┌──

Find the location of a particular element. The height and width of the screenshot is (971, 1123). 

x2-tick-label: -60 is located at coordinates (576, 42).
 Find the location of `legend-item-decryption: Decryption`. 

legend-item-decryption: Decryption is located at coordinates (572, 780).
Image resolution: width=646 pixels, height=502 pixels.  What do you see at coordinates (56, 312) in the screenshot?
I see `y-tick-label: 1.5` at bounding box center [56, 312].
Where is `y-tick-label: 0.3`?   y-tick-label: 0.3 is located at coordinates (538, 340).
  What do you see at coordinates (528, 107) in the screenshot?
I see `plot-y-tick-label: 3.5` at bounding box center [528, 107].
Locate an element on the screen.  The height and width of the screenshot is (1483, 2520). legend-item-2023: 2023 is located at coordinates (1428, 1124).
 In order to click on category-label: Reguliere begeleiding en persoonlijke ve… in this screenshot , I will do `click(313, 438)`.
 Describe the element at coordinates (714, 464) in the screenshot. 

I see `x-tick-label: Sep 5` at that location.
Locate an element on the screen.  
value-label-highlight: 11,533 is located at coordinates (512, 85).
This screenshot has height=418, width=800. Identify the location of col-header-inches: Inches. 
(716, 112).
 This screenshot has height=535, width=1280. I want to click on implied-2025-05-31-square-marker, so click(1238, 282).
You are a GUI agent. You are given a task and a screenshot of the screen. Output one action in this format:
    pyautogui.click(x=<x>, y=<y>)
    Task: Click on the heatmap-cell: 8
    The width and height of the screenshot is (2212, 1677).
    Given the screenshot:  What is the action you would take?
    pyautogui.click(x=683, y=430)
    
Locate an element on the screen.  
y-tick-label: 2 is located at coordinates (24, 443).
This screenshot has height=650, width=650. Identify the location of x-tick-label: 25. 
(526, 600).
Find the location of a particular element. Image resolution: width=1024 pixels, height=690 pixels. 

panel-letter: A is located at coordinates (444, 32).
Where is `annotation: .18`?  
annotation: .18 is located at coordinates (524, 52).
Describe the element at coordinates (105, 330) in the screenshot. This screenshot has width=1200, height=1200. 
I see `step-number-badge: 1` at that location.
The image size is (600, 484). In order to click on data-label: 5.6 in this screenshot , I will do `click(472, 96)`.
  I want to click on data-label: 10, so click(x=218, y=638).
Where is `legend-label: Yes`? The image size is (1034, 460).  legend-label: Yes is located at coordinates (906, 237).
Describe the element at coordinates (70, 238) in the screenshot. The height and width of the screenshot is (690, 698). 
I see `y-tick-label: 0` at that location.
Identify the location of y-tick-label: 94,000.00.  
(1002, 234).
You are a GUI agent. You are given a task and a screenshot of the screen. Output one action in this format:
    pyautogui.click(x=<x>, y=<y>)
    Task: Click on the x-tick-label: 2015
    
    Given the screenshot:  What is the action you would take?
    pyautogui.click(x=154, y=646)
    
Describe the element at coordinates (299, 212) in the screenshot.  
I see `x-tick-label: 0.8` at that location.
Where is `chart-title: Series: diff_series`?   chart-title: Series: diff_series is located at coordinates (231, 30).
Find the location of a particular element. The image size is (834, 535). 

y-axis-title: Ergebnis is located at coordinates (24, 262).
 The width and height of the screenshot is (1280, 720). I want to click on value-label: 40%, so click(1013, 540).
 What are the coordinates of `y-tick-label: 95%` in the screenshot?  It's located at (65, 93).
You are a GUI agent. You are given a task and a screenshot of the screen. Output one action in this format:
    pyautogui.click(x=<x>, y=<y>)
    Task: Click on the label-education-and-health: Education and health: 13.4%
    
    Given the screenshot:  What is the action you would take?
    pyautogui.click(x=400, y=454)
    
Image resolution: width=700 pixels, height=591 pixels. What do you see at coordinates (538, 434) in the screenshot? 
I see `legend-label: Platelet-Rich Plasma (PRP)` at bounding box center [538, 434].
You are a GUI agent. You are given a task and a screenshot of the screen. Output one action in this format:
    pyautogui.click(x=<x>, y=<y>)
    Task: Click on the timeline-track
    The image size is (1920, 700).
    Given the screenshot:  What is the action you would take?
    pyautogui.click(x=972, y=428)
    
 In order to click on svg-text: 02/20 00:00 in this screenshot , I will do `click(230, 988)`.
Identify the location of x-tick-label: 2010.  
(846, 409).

└──

#### EXERCISE DETAILS:
Show every line in the listing above that contains the word "particular", matching upper and lower case exactly.

#### EXPECTED ANSWER:
Find the location of a particular element. The height and width of the screenshot is (971, 1123). 
Find the location of a particular element. Image resolution: width=1024 pixels, height=690 pixels. 
Find the location of a particular element. The image size is (834, 535). 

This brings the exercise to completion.